### Activity
Exactly the lines from the one holding "This screenshot has width=1200, height=788." through the final line of the data are wanted, copied as written.

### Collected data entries
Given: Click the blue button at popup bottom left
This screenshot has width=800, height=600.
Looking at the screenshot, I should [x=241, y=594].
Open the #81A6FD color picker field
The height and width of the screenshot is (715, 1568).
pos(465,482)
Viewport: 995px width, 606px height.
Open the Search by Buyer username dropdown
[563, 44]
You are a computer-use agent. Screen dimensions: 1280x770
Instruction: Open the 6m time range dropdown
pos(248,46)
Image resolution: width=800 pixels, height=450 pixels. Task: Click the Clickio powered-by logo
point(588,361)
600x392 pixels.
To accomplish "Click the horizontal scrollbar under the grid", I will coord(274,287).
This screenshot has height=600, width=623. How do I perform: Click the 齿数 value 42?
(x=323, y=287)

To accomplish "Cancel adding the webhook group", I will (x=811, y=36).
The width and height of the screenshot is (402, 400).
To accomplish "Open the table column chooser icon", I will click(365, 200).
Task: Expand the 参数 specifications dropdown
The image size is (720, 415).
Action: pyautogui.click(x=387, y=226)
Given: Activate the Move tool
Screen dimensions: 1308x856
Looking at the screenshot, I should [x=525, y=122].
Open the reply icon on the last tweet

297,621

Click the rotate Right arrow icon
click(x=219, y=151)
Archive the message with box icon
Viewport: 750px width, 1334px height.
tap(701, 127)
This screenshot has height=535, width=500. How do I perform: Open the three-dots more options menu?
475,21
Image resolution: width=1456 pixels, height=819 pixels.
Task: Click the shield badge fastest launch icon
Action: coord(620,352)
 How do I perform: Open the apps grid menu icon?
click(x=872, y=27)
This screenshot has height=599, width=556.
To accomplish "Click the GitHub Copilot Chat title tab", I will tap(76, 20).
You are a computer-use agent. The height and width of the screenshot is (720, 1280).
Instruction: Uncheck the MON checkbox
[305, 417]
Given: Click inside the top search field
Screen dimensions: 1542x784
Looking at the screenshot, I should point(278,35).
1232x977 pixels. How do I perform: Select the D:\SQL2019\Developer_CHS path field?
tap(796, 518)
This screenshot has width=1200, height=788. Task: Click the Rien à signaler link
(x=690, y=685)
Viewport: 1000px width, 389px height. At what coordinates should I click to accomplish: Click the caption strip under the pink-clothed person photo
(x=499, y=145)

### Task answer
This screenshot has width=1200, height=788. Task: Click the Rien à signaler link
(x=690, y=685)
Viewport: 1000px width, 389px height. At what coordinates should I click to accomplish: Click the caption strip under the pink-clothed person photo
(x=499, y=145)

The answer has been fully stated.